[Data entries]
====

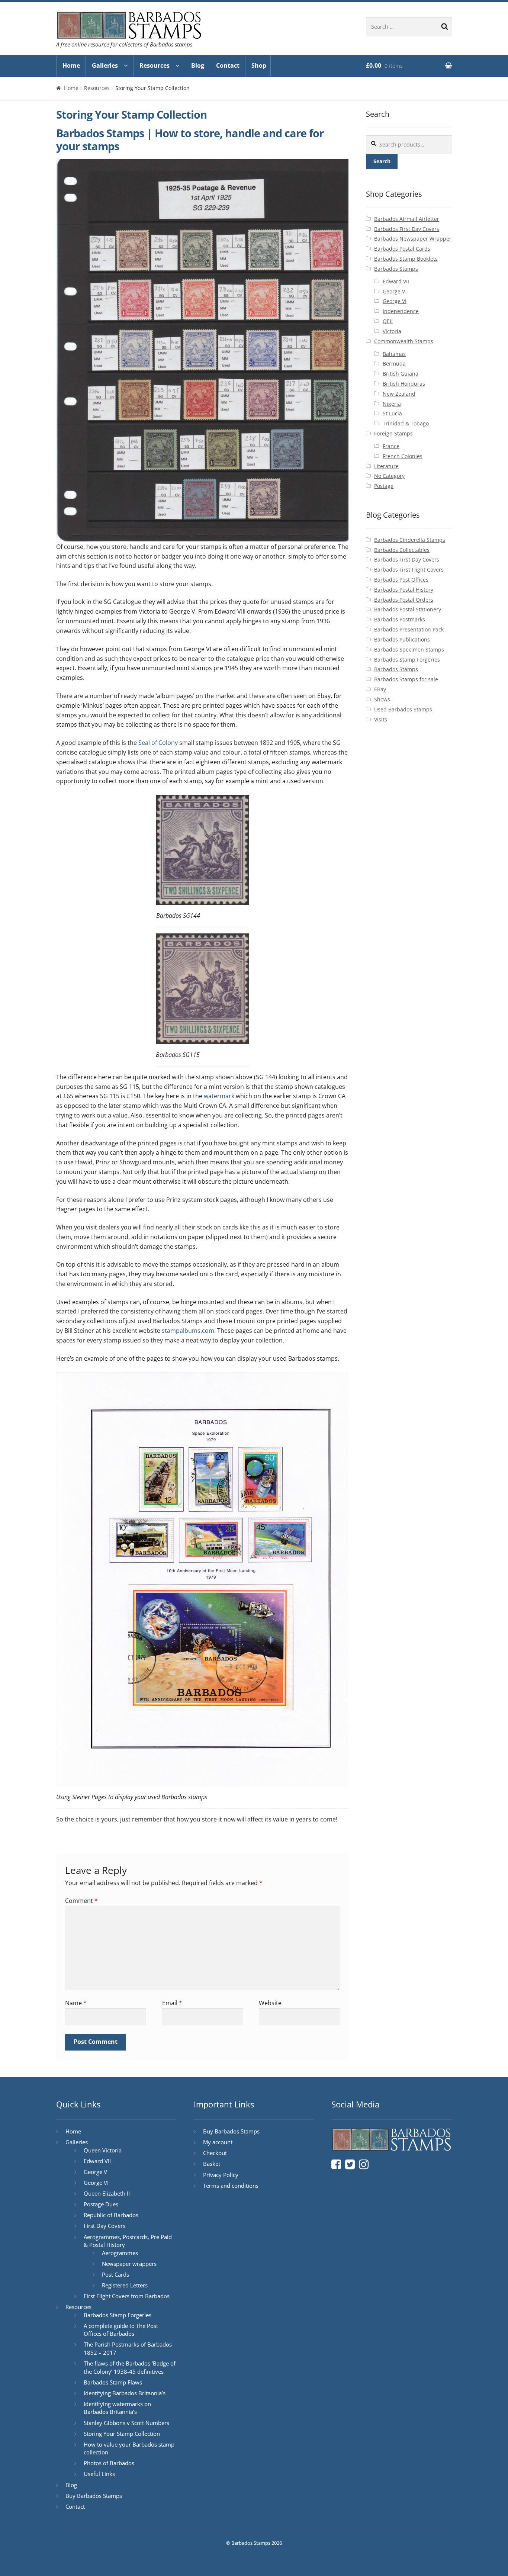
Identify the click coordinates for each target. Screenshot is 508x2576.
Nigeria (392, 403)
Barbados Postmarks (399, 619)
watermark (219, 1096)
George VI (394, 301)
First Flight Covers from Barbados (127, 2296)
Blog (197, 65)
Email (172, 2003)
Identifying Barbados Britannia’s (124, 2393)
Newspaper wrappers (129, 2263)
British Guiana (400, 373)
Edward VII (396, 281)
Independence (401, 311)
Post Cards (115, 2274)
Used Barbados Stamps (403, 709)
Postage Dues (101, 2204)
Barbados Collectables (402, 549)
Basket (211, 2164)
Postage (383, 485)
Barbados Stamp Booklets (406, 258)
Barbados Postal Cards (402, 248)
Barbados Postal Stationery (407, 609)
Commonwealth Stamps (403, 341)
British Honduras (404, 383)
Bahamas (394, 353)
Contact (227, 65)
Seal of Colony (158, 743)
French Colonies (402, 456)
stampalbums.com (188, 1330)
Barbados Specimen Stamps (409, 649)
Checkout (215, 2153)
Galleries (105, 65)
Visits (380, 719)
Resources (154, 65)
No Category (389, 475)
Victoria (392, 331)
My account (217, 2142)
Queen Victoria (103, 2150)
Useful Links (99, 2474)
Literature (386, 466)
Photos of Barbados (109, 2463)
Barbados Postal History (403, 589)
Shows (382, 699)
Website (270, 2003)
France (391, 446)
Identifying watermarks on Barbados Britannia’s (117, 2408)
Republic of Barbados (111, 2215)
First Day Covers (104, 2226)
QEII (388, 321)
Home (71, 65)
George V (394, 291)
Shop (258, 65)
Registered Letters (125, 2285)
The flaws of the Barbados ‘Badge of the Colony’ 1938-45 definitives (130, 2367)
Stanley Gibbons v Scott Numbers (126, 2423)
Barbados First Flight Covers (409, 569)
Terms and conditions (230, 2185)
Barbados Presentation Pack (409, 629)
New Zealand (399, 393)
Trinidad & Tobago (406, 423)
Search (381, 161)
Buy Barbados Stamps (93, 2495)
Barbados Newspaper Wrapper (412, 238)
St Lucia (392, 413)
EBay (380, 689)
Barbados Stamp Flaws (113, 2382)
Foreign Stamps (393, 433)
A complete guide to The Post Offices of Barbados (121, 2330)
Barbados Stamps (396, 268)
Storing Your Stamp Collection (122, 2433)
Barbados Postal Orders (403, 599)
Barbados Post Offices (401, 579)
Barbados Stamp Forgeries (407, 659)
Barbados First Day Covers (406, 228)
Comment (81, 1901)
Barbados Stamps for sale (406, 679)
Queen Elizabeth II (107, 2193)
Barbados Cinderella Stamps (409, 539)
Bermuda (394, 363)
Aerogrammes (120, 2253)
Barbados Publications (402, 639)
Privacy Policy (220, 2174)
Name (76, 2003)
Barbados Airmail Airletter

====

▸ **What you have to do**:
Output nothing but the line containing "Barbados Stamp Forgeries (407, 659)" and each line after it in the entries above, exactly as written.

▸ **Response for this exercise**:
Barbados Stamp Forgeries (407, 659)
Barbados First Day Covers (406, 228)
Comment (81, 1901)
Barbados Stamps for sale (406, 679)
Queen Elizabeth II (107, 2193)
Barbados Cinderella Stamps (409, 539)
Bermuda (394, 363)
Aerogrammes (120, 2253)
Barbados Publications (402, 639)
Privacy Policy (220, 2174)
Name (76, 2003)
Barbados Airmail Airletter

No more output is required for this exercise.